Fiery fuel truck crash kills 2, snarls LA-area freeway
HAWTHORNE, Calif. (AP) — A fuel tanker truck crashed and burned early Friday on a freeway near Los Angeles International Airport, killing two people and causing a massive traffic jam that forced travelers to abandon their vehicles and walk off the freeway with their luggage, authorities said.
The California Highway Patrol received reports of the crash involving the double-tanker truck and an SUV followed by a fireball on the westbound side of Interstate 105 in suburban Hawthorne shortly after 5 a.m. Both vehicles’ drivers were killed.
Authorities initially worried they might find more bodies in the twisted and burned wreckage, but none were found.
The pre-dawn crash turned the morning commute into chaos on the south side of the Los Angeles metropolitan area.
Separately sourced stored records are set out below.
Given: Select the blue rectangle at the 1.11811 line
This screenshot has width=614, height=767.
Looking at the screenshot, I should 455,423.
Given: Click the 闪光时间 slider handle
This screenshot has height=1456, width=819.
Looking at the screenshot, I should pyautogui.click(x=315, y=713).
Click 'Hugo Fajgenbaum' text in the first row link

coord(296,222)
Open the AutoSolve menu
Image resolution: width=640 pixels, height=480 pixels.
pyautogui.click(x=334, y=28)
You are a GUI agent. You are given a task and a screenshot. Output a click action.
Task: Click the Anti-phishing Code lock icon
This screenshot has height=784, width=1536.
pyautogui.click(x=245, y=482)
Both sides of the freeway and a Metro light rail commuter line that runs down the middle of the highway were shut down as authorities let the fire burn itself out.
Some motorists got out of their cars and others tried to drive off the freeway by using on-ramps as exits.
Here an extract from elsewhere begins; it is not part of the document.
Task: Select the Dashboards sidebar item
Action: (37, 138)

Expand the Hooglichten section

Shortly after 6 a.m., the California Highway Patrol’s online incident log reported that people were abandoning vehicles, taking luggage and jumping over fences alongside the freeway. It is a major southern approach to the airport.
An unidentified traveler showed KTTV where she climbed a steep embankment and over a tall fence to get off the freeway. KTTV reported she missed her flight but was assured she would be rebooked.
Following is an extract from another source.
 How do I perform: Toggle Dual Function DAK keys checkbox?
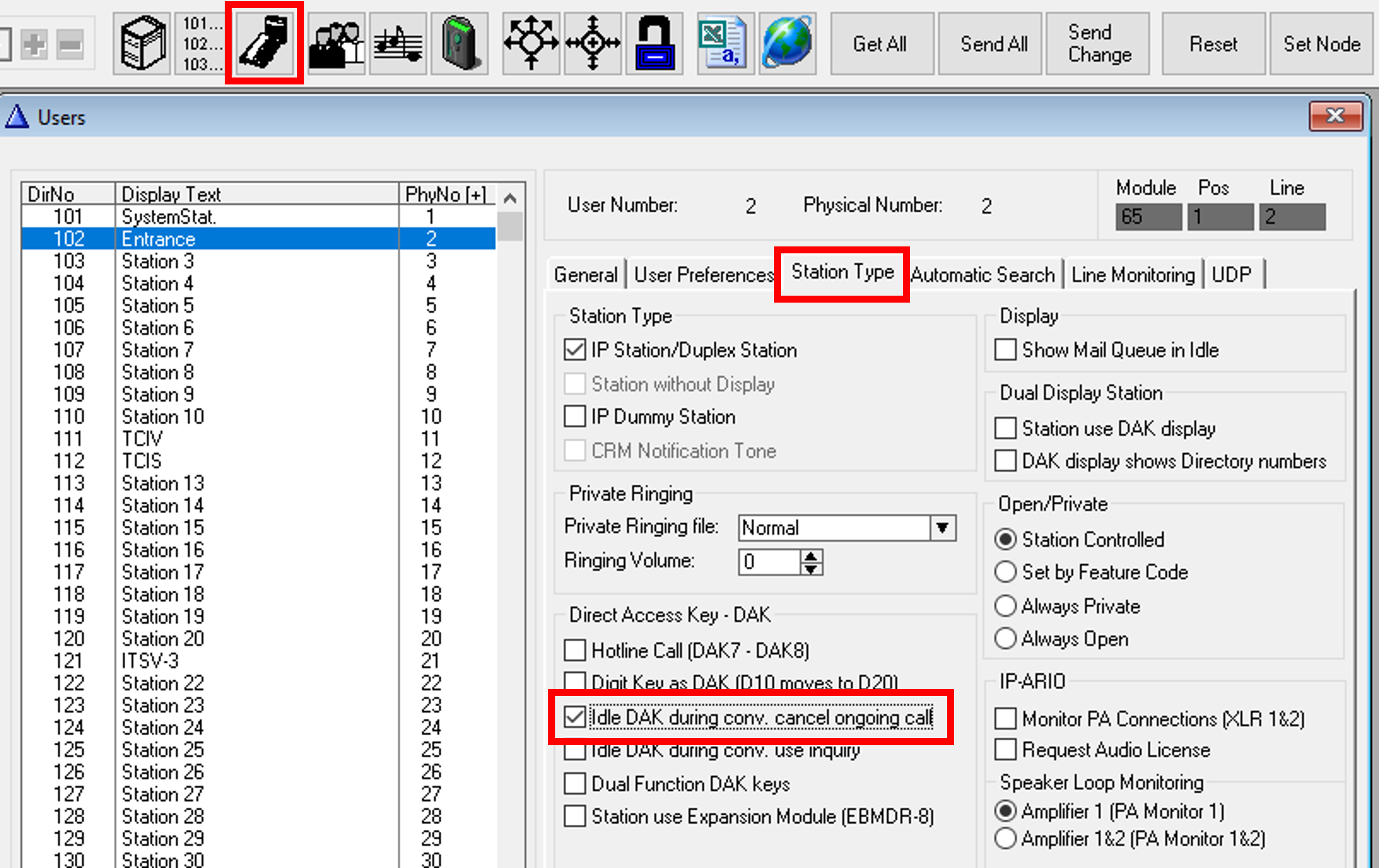click(575, 784)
Undamaged eastbound lanes reopened after nearly three hours, while emergency work continued on the westbound side for more than 12 hours.
The westbound lanes finally reopened shortly before 8 p.m. The commuter rail line remained closed.
Before the westbound side was reopened, engineers were summoned to determine whether lane markers could simply be restored or whether pavement was so badly damaged it would need to be dug out.
Damage assessment was also conducted on the Los Angeles County Metropolitan Transportation Authority’s adjacent Green Line tracks and the overhead electrical system.
Meanwhile, buses were sent to ferry rail passengers around the crash area.
Fuel had to be carefully removed from a trailer tank that overturned but did not burn. County Fire Department Inspector Joey Marron said vent holes had to be drilled in the tank’s three compartments so that the fuel could be pumped out.
As some people remained trapped in their cars for hours, a taco truck that had also been caught up in the traffic jam opened for business and began serving food to commuters.
Interstate 105 runs east-west across southern Los Angeles County, intersecting with four other major freeways.